If sharks get caught in the nets, so then do other marine creatures of the same size, dolphins and turtles being particularly vulnerable.
A small white cylindrical battery-operated device called a "pinger" is attached to each net. It emits intermittent low frequency electronic pulses, repelling dolphins away from the nets.
Environmentalists, however, are concerned that pingers cause noise pollution in the sea.
The frequency emitted, although low to human hearing, could be loud and stressful to marine life. It is a vicious circle for the NSB where the equation of human safety versus marine conservation hangs in the balance.
Although seen as a pollutant, electrical currents could replace meshed nets as predator repellent, thereby reducing marine casualties.
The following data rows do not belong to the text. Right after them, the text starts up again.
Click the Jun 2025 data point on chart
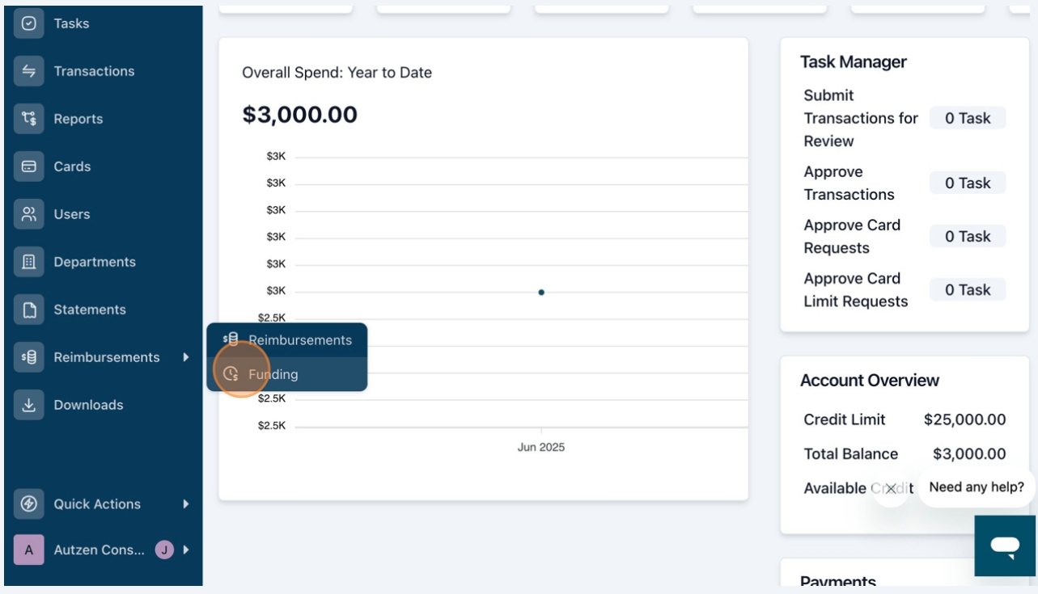 tap(541, 292)
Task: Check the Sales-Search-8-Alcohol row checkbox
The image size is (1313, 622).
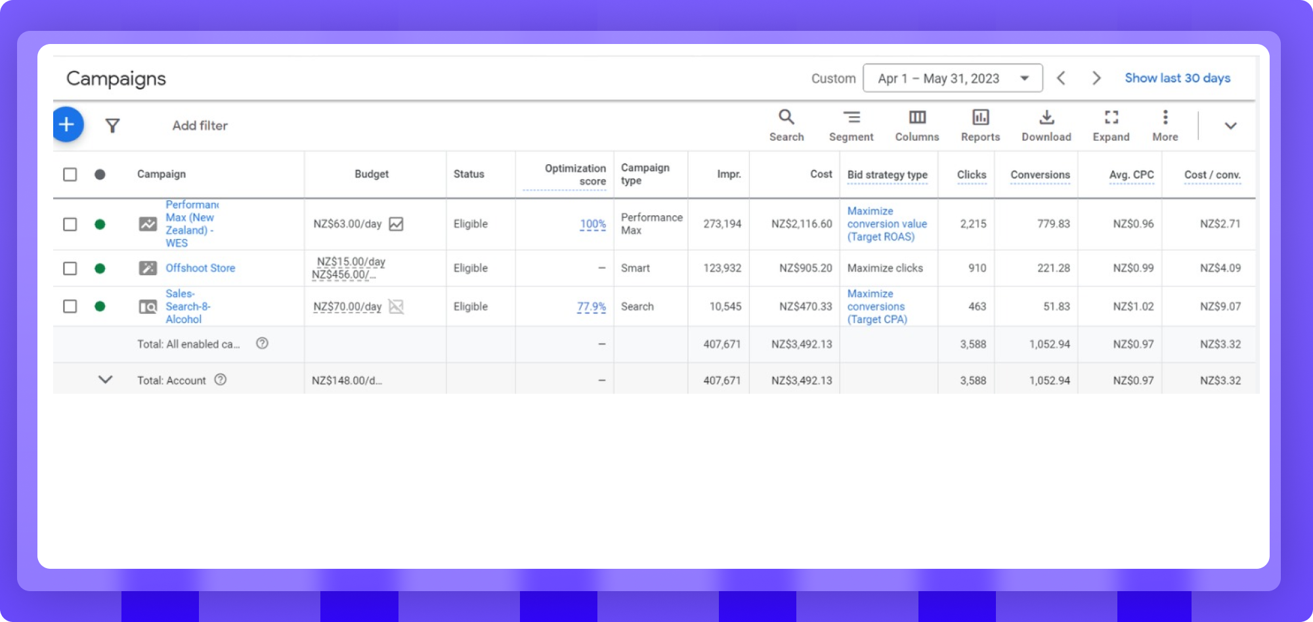Action: [70, 307]
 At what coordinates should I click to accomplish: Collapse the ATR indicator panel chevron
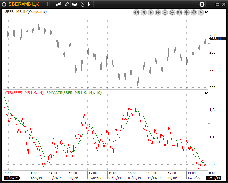(x=206, y=93)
As well as an acute sense of smell the shark’s snout is highly sensitive to low electrical pulses from overly large distances.
An electrical shark repellent for scuba divers, the SharkPOD (Protective Oceanic Device) is already in use.
And further research is being done to create miniature electrical repellents for those most vulnerable to shark attacks: bathers, surfers and attachments for life jackets.
Back at base, with the morning sun already high in the sky, the meshing crew offload the nets and clean the boats, ready for the following day.
A heave-ho chant begins as three men pull the wet heavy nets from the boat. The nets are then spread out on the ground and the meshes thoroughly checked and repaired.
The red blood of the black-tipped shark found in the nets this morning stains the side of the boat.
Its smooth grey hide exudes a pungent wild marine smell and its eyes stare listlessly at the sky as it is loaded into a truck to be taken to the NSB visitors centre.
Here scientific research will determine its sex, age and weight before the shark carcass is refrigerated.
It will be used for public dissection lectures which teach visitors more about shark physiology, offering them a glimpse into the life of this ancient marine predator.